Un bilan social « appréciable et amélioré »
Le projet de loi de finances 2024 revient également sur plusieurs politiques économiques et sociales. Parmi elles, la Couverture maladie universelle. Lancé en 2015, le programme a, selon le document, permis de relever le taux de couverture de l’assurance maladie de 20% à 75%. Du côté de l’offre, les ressources internes ont été mobilisées à hauteur de 118,463 milliards de FCfa, permettant de toucher 3,9 millions de personnes dont 106 964 femmes ayant bénéficié d’une prise en charge gratuite de la césarienne. Instauré en 2013 pour soutenir les familles défavorisées, le programme des bourses familiales a bénéficié, jusqu’en 2023, d’une dotation budgétaire de 164,025 milliards de FCfa, permettant de faire bénéficier, à 316 941 ménages, d’une bourse de 25 000 FCfa/trimestre, (montant qui est passé à 35 000 FCfa en 2023) pour renforcer leurs moyens d’existence, de même que les capacités éducatives et productives de leurs enfants. Pour ce qui est de l’équité sociale et l’efficacité du système de santé, elles ont été largement améliorées, spécialement, à travers le recrutement important de professionnels de la santé et la mise en service de nouvelles structures. Ainsi, 300 postes de santé, 18 centres de santé, 21 centres de dialyse et 9 nouveaux hôpitaux ont été mis en service entre 2012 et 2023. « Grâce à ces investissements, le secteur a connu une augmentation de sa capacité litière et permis l’ouverture de services spécialisés jusque-là inexistants dans certaines zones, depuis l’Indépendance », mentionne le document.
Augmentation « sans précédent » de la masse salariale
Selon le projet de loi de finances 2024, la masse salariale dans l’Administration publique a connu un accroissement sans précédent, passant de 428 milliards de FCfa en 2012 pour s’établir à 1 273 milliards de FCfa en 2023. Dans le même temps, les effectifs sont passés de 95 779 en 2012 à 171 634 en 2023, soit un accroissement net de 75 855, sur la même période. Cette forte augmentation des effectifs traduit le recrutement en masse des jeunes dans la fonction publique. « Non seulement, les recrutements nets ont plus que doublé par rapport à la période précédente (2,8 fois plus), mais les agents de l’État (fonctionnaires et non-fonctionnaires) sont aujourd’hui beaucoup mieux payés qu’avant. « En effet, les augmentations de salaires ont porté essentiellement sur la création ou la revalorisation des primes et indemnités, dont le montant est passé de 149 milliards de FCfa en 2012 à 461 milliards de FCfa à fin 2022 », souligne le document. Il s’agit d’un choix « volontariste de lutter contre l’érosion » du pouvoir d’achat des agents qui traduit une certaine fibre sociale, pour que la redistribution des fruits de la croissance passe aussi par l’amélioration des conditions de rémunération des agents publics. Les retraités ont également vu leurs pensions nettement améliorées, de même que les titulaires de pension d’invalidité. Ainsi, le montant annuel de pensions est passé de 90 milliards de FCfa en 2012 à plus de 117 milliards de FCfa en 2022 pour des effectifs respectifs de 67 000 pensionnés et de 73 000 pensionnés. Dans la même dynamique, les dépenses de pensions d’invalidité sont passées de 7 milliards de FCfa pour 8 000 bénéficiaires en 2019 à près de 9 milliards de FCfa pour 9 000 bénéficiaires en 2022.

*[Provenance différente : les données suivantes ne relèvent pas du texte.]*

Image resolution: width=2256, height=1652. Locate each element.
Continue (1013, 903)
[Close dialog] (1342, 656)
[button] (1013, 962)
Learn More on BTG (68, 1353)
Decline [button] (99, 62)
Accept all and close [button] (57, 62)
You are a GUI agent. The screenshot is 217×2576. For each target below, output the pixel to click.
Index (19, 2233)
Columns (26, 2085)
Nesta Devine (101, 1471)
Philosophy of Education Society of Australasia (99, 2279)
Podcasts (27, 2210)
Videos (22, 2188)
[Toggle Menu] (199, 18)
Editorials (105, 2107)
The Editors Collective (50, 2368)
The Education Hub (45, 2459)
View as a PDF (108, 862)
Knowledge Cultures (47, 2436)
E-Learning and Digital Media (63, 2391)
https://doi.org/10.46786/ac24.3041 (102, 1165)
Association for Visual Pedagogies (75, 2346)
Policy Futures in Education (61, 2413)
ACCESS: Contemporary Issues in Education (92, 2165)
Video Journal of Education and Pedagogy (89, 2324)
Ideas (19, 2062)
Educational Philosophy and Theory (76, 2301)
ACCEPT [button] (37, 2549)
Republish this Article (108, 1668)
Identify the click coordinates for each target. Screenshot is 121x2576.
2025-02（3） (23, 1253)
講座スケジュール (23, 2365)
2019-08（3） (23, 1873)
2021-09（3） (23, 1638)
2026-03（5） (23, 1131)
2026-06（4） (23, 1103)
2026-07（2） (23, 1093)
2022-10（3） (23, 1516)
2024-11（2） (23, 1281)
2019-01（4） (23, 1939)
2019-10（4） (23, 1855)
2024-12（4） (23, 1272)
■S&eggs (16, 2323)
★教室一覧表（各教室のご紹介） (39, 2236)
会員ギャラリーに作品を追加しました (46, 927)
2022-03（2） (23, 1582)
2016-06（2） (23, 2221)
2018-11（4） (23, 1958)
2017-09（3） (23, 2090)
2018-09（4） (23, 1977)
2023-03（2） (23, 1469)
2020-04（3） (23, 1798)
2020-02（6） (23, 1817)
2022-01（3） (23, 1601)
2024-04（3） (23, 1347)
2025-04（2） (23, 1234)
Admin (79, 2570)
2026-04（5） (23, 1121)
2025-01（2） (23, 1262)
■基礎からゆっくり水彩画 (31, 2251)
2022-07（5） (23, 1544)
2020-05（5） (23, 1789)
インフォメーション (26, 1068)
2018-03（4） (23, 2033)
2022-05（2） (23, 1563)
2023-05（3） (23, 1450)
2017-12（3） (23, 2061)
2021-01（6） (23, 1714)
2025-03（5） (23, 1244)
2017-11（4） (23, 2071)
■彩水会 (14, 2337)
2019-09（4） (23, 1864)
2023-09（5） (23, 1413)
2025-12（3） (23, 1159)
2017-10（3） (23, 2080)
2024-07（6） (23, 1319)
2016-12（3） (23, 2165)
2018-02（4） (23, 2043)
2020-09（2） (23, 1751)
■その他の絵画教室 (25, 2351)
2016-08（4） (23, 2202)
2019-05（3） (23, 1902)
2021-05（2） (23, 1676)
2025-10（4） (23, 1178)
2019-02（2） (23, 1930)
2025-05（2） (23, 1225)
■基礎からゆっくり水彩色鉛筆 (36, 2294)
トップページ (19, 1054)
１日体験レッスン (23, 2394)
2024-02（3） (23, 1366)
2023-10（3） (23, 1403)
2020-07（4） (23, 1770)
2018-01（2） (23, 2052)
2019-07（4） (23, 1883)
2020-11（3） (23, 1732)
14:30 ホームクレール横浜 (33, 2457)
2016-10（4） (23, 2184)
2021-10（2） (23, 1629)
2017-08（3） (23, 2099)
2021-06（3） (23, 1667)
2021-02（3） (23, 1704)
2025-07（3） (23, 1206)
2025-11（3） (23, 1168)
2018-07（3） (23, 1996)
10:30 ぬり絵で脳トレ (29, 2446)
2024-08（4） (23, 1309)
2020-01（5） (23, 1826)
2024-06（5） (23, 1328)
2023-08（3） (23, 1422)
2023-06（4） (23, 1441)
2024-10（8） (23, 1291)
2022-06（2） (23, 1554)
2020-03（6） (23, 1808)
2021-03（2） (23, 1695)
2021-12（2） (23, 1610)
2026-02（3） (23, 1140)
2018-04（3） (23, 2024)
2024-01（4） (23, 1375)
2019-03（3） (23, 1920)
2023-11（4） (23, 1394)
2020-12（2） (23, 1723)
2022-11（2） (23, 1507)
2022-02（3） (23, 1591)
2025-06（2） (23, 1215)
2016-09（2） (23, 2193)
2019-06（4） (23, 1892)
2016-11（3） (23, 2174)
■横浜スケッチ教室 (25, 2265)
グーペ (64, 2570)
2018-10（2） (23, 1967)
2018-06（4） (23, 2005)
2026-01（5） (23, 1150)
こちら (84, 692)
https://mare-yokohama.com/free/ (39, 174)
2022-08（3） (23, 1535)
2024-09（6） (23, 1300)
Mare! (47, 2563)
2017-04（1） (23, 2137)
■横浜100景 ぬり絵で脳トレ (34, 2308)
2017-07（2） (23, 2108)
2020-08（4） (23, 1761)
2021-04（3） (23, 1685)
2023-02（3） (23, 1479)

SUBVENTION DES PRODUCTIONS
750 milliards de FCfa pour le secteur de l’énergie
La bataille contre la vie chère a été payée au prix fort sur le plan budgétaire, afin de favoriser le bien-être des populations, selon le projet de loi de finances. Les subventions allouées au secteur de l’énergie ont atteint 750 milliards de FCfa en 2022, soit 4,4% du Pib, et près de 556 milliards de FCfa en 2023. S’agissant de la stabilisation des prix des produits de grande consommation des ménages (blé, huile, sucre, riz et maïs), elle a coûté un montant global de 157 milliards de FCfa en 2022 et près de 103 milliards de FCfa en 2023.
« Avec le Soleil »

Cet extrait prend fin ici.